Anda muchacho, spara! (1971)

di Aldo Florio



Regia: Aldo Florio. Soggetto e Sceneggiatura: Bruno Di Geronimo, Aldo Florio, Eduardo Manzanos Brochero. Fotografia: Emilio Foriscot. Montaggio: Romeo Ciatti. Musiche: Bruno Nicolai. Scenografia: José Luis Galiacia, Jaime Pérez Cubero. Trucco: Fabio De Rossi. Produttore: Eduardo Manzanos Brochero. Produttore Esecutivo: Alfredo Nicolai. Case di Produzione: Copercines, Cooperativa Cinematografica, Italian International Film, Roberto Cinematografica, Transeuropa film. Paesi Produzione: Italia, Spagna. Distribuzione: IIF. Esterni: Spagna. Interni: Cinecittà. Durata: 105’. Genere: Western. Interpreti: Fabio Testi, Eduardo Fajardo, Ben Carrà, Roman Barrett, Massimo Serato, Luciano Pigozzi, Daniel Martín, Charo López, José Calvo, José Nieto, Goffredo Unger.

 
Aldo Florio non è un regista specializzato in western, non gira opere memorabili, neppure sceneggia capolavori (tra le sue cose migliori due postatomici di Joe D’Amato, Crimine contro crimine e I cinque della vendetta). Anda, muchacho, spara! pur restando western di pura imitazione di Sergio Leone - ispirato a Per un pugno di dollari da cui ricalca intere sequenze - è il suo lavoro migliore, considerato positivamente da critica italiana e spagnola, di pari passo a un buon riscontro di pubblico. Matteo Mancini nella sua monumentale quanto indispensabile Storia del Western Italiano, giunta al terzo volume, è il critico meno entusiasta, proprio perché da profondo conoscitore del genere nota lo spirito emulativo e molte sequenze spudoratamente copiate da Sergio Leone. In breve la trama, che ricalca analoghi lavori western.  Fabio Testi è il pistolero Roy Greenford in fuga da una colonia penale insieme a Emiliano (Serato), un ribelle messicano che muore durante la fuga. Roy raggiunge il villaggio di Emiliano, dove spadroneggia il terribile Redfield (Fajardo), coadiuvato da Lawrence (Carrà) e Newman (Barrett). Il compito di Roy sarà quello di liberare il villaggio di minatori e cercatori d’oro dai padroni dispotici, innamorandosi - tra un duello e l’altro - della bella Jessica  (López), che si mostra seno nudo in una fugace sequenza erotica. Alla fine la giustizia trionfa e i minatori comprendono che devono imparare a difendersi da soli contro gli sfruttatori.

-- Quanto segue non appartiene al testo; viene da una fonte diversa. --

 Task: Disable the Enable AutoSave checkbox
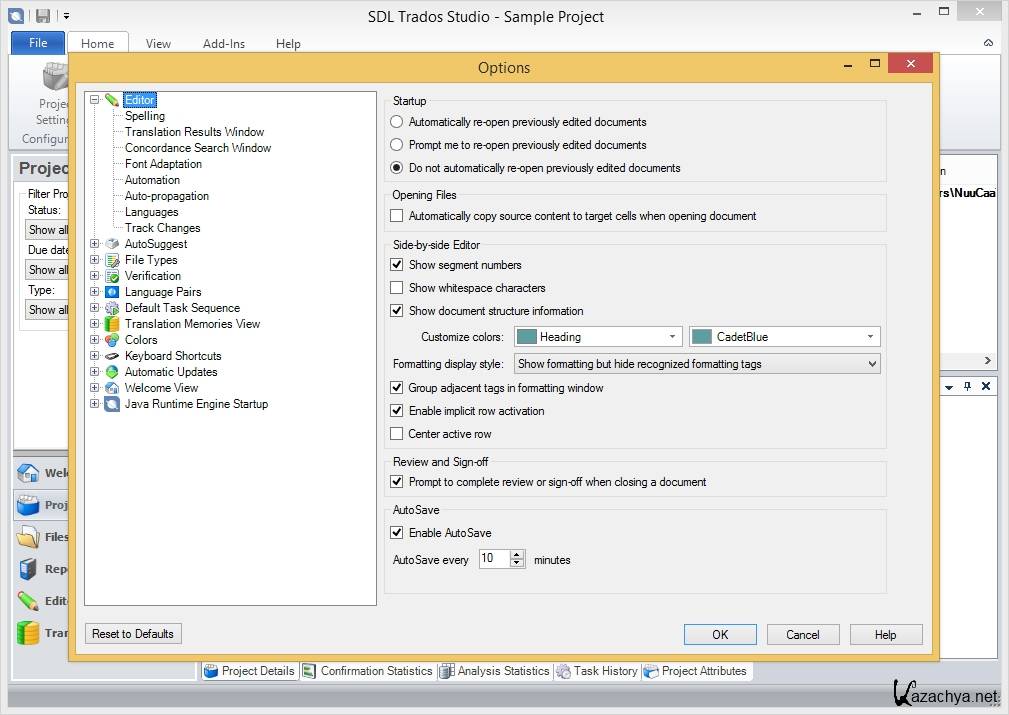tap(397, 533)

Anda, muchacho spara! esce in Italia nel 1971 e in Spagna nel 1972, nota anche come Il sole sotto la terra, in castigliano El sol bajo la tierra. Si ricorda per un'ottima colonna sonora morriconeggiante composta da Bruno Nicolai.

Pregi della pellicola. Attori ben calati nella parte, Fabio Testi su tutti nel ruolo del buono, prima vessato e percosso dai cattivi, quindi implacabile giustiziere; Eduardo Fajardo ricopre bene il suo ruolo storico da perfido individuo, in questo caso pure guardone in odore d’impotenza. Charo López è una sensuale attrice spagnola che riveste un ruolo erotico - avventuroso come chiave di volta della vicenda, artefice della fuga del bel pistolero non esita a concedersi a un carceriere pur di salvarlo. José Calvo è un convincente vecchietto messicano, Luciano Pigozzi un ottimo caratterista, Massimo Serato bravo come sempre nel ruolo dell’amico sfortunato.

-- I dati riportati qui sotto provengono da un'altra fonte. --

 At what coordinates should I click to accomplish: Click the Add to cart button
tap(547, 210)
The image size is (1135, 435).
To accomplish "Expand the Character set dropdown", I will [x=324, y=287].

Ambientazione messicana resa da una Spagna caliente e torrida ben mimetizzata in un villaggio ricostruito alla perfezione. Scenografia senza sbavature. Fotografia che rende tutte le suggestioni del genere. Sceneggiatura senza buchi, rapida e appassionante. Tecnica di regia buona con riprese in primissimo piano degli occhi, molto zoom e attenzione ai particolari, inquadrati con occhio esperto. Difetti non molti, ma non ci resta che condividere con Mancini lo sconcerto per troppe soluzioni narrative desunte da Per un pugno di dollari, persino certi vezzi del pistolero e il modo di vestire alla Clint Eastwood. Aldo Florio non farà di meglio, comunque. Da rivedere.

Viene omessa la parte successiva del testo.